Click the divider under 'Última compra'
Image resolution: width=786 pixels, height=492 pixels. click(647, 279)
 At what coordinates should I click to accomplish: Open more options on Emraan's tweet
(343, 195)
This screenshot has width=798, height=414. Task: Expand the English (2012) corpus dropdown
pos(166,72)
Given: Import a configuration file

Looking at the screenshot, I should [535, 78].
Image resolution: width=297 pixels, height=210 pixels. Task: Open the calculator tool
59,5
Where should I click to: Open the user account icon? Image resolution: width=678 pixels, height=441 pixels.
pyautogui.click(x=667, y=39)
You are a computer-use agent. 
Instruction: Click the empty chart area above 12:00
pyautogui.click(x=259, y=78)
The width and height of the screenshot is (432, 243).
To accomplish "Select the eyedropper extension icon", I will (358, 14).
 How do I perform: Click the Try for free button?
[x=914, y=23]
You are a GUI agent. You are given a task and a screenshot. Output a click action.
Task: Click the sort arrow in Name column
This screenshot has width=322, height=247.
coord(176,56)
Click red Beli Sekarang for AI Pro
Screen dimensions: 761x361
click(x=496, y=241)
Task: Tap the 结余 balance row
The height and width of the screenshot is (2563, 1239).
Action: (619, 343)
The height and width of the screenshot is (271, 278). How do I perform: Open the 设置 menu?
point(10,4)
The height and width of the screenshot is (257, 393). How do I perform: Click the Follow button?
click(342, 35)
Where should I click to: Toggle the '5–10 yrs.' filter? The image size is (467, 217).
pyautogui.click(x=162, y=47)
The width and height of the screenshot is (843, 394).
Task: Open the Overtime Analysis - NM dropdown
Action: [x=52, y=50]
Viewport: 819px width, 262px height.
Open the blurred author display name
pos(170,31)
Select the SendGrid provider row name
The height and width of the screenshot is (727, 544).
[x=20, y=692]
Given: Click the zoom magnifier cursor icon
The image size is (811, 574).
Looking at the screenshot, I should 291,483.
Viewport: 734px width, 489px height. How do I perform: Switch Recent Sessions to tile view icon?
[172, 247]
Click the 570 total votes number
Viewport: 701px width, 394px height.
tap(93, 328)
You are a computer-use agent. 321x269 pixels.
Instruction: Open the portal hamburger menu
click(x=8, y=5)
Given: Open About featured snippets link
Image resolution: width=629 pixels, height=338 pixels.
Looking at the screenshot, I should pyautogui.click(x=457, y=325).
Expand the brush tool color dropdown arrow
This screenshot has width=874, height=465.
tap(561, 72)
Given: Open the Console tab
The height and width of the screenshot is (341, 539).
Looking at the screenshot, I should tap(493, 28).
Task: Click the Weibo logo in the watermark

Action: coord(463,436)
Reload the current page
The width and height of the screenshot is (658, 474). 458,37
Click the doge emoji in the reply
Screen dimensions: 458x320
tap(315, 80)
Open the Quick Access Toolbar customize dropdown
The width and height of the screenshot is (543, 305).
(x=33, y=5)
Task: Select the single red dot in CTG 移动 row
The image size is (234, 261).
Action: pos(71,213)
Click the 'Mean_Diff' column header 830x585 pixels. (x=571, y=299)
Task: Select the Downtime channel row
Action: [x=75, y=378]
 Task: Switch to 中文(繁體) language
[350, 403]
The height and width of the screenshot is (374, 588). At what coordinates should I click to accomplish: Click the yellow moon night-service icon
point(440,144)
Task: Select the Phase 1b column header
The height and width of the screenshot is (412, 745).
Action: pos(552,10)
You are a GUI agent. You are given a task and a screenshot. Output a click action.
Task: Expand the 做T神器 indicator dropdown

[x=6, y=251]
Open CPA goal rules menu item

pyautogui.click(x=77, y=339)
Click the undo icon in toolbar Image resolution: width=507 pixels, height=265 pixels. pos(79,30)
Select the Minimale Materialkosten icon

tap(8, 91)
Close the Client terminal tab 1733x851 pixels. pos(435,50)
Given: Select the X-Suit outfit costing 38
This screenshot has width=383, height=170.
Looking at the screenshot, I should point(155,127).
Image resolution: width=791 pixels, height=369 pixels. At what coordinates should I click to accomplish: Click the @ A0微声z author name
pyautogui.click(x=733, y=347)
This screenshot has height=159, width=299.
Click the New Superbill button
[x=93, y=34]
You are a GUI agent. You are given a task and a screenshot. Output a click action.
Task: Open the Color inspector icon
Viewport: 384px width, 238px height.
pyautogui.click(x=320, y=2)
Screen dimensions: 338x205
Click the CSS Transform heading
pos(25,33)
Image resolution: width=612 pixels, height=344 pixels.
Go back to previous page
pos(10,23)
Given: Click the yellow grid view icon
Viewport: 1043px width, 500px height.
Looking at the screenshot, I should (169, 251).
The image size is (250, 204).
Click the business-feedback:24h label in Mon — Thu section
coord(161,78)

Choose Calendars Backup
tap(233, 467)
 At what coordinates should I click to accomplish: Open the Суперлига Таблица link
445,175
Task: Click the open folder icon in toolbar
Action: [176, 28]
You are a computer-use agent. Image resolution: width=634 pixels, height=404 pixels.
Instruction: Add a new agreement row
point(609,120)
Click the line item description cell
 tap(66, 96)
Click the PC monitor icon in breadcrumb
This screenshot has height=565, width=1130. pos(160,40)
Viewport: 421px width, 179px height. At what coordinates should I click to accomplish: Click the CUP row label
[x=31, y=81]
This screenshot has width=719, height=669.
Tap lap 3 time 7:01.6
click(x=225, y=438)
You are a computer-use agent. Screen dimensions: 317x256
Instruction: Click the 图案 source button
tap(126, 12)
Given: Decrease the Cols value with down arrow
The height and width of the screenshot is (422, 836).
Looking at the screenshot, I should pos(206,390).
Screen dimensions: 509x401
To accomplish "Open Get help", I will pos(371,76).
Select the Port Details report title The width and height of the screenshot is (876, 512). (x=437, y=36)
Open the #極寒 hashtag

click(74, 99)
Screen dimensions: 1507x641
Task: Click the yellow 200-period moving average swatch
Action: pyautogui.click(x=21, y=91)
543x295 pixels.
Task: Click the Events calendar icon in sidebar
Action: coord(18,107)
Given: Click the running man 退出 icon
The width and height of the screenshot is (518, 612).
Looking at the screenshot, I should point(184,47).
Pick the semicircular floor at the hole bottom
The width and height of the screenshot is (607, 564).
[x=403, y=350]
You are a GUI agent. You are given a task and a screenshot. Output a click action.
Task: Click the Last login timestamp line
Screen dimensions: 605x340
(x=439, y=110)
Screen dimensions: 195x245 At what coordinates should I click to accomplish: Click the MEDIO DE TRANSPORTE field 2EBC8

[TASK REQUIREMENTS]: For each line of the listing that holds the word "computer", show that line.

[EXERCISE RESPONSE]:
You are a computer-use agent. 
You are a computer-use agent. 321x269 pixels.
You are a computer-use agent. Image resolution: width=634 pixels, height=404 pixels.
You are a computer-use agent. Screen dimensions: 317x256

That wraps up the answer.